The most likely pro-bailout coalition, however, would see them make a deal with socialist party Pasok, which won 33 seats. Together, they would have a majority of 12 seats.
Pasok's leader, Evangelos Venizelos, called for the swift formation of a new coalition government but did not say whether he had agreed to join after talks with conservatives.
"The country needs a government right away and the negotiations must be wrapped up tomorrow," he said.
He had previously said: "There is not one day to lose.
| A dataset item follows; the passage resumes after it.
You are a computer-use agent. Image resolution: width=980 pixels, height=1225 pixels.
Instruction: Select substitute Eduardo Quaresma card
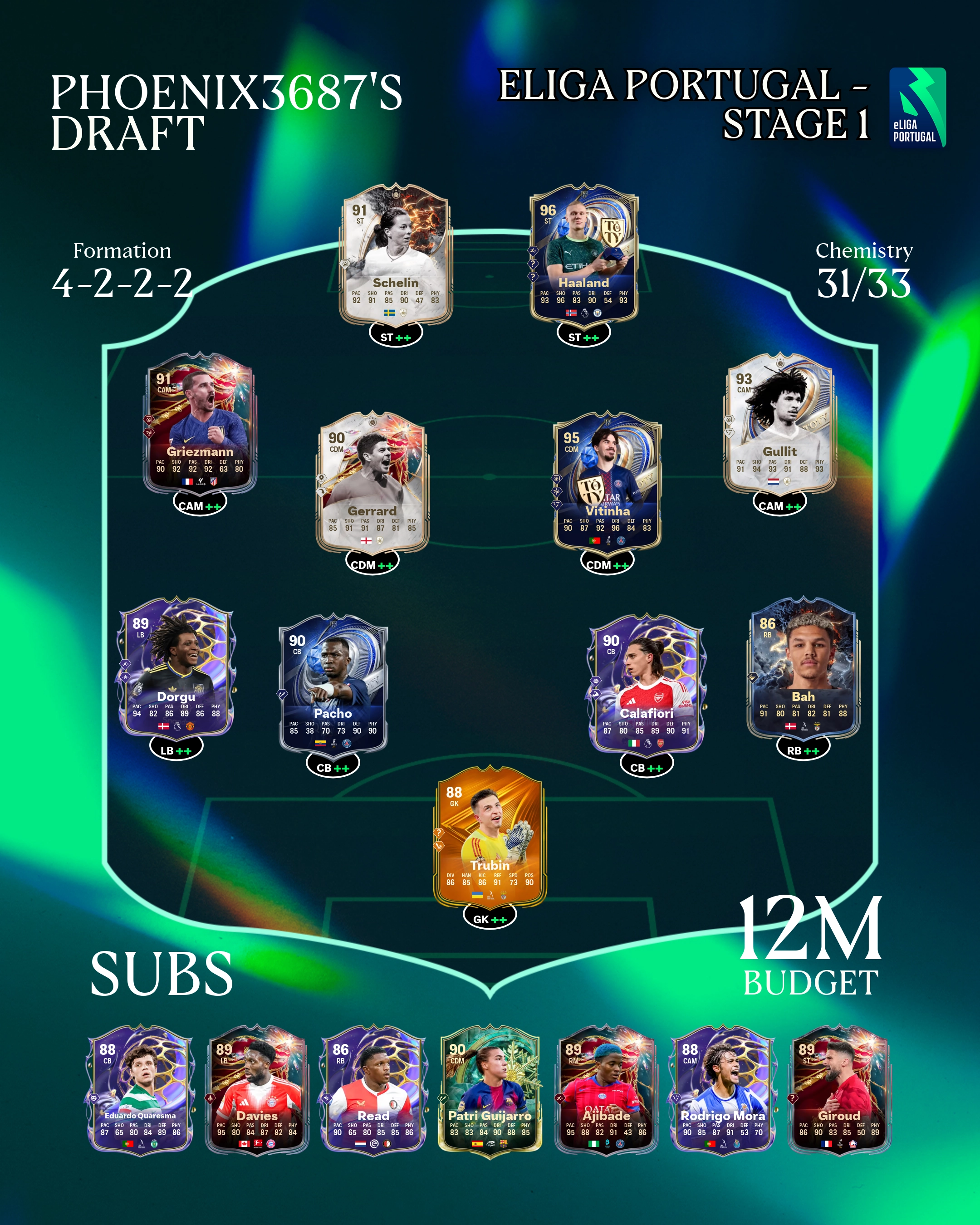(x=140, y=1090)
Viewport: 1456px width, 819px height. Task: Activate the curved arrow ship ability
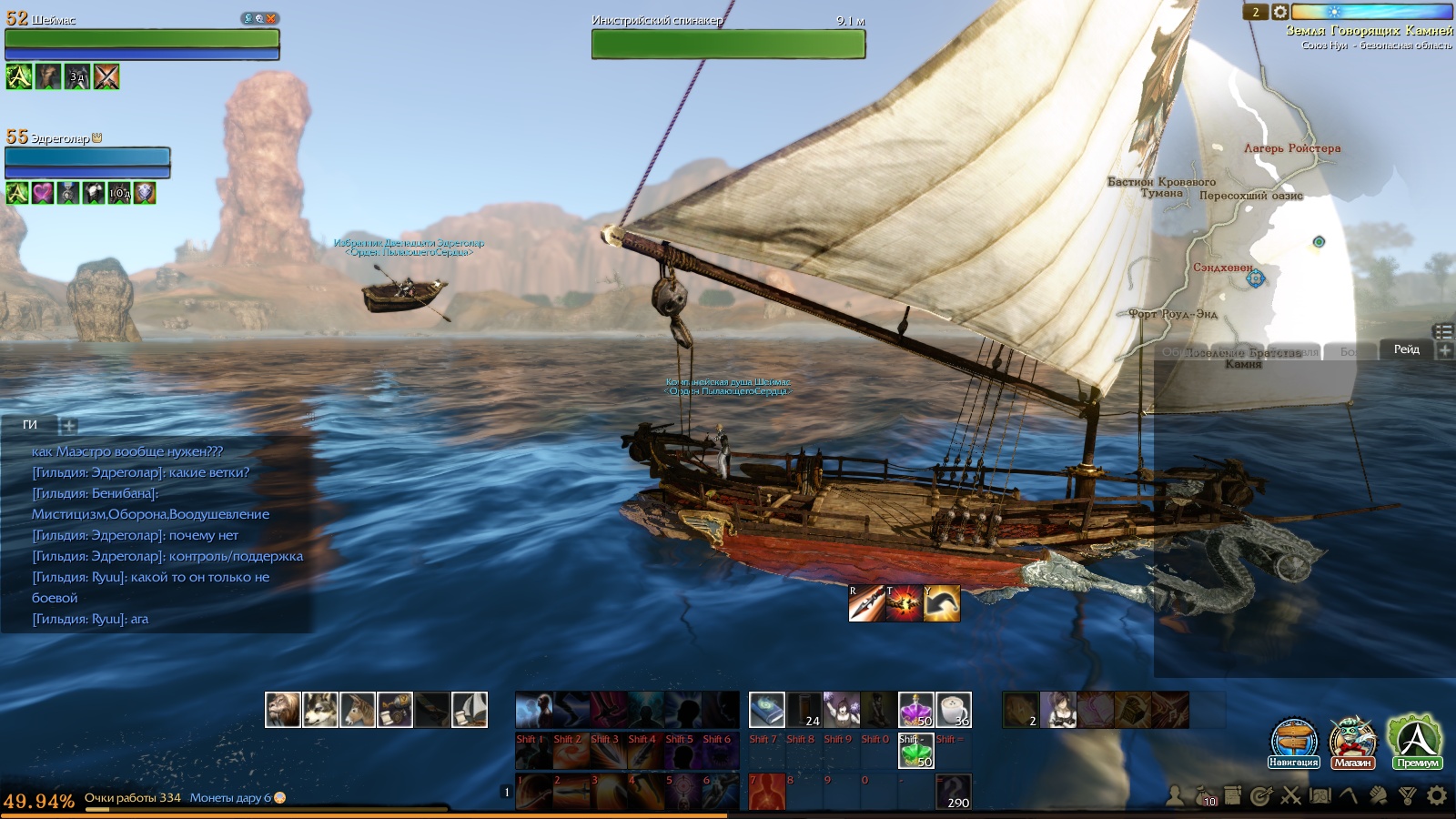coord(942,603)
There is no room for party games."
New Democracy MP Notis Mitarachis told Sky News he is optimistic about the chances of his party forming a coalition.
"I am hopeful there will be a pro-European government that will be able to improve the memorandum, but at the same time ensure that we remain fully committed in the eurozone," he said.
He stressed that his party would push for changes to the conditions of Greece's bailout.
The outcome of the election appeared to provide respite to some EU leaders, but Germany has stressed that it expects the next Greek government to stick to the terms of its bailout agreement.
Chancellor Angela Merkel was the first European leader to phone and congratulate Mr Samaras, saying she would "work on the basis that Greece will meet its European commitments".
Germany's foreign minister, Guido Westerwelle, said his country was willing to discuss the time-frame of the austerity programme.
But other German officials, who did not want to be named, said his remarks were not representative of the government's line.
In a victory speech in Athens, Mr Samaras called for a government of national unity.
Prime Minister David Cameron, who postponed leaving for the G20 summit in Mexico to see who won the election, said a "very bad crisis" had been avoided.
The leaders of Italy and Spain - two countries at the centre of fears over contagion in the debt crisis - welcomed the election result as good news for Europe.
Italy's prime minister Mario Monti said: "This allows us to have a more serene vision for the future of the European Union and for the eurozone."
Spain's Mariano Rajoy described the outcome as "good news for Greece, very good news for the European Union, for the euro and also for Spain".
And US President Barack Obama said the outcome the election showed a "positive prospect" for the formation of a Greek government that could work well with international partners who are helping it address its debt crisis.
New Democracy is committed to keeping Greece within the euro and has vowed to negotiate with Greece's creditors to ease the bailout conditions and try to boost economic growth.
Syriza had promised to rip up the current agreement - a move many believed would force Greece to leave the eurozone.
The reaction of the financial markets to the outcome of the election is being closely watched, as fears by investors of a Greek exit from the eurozone look set to ease.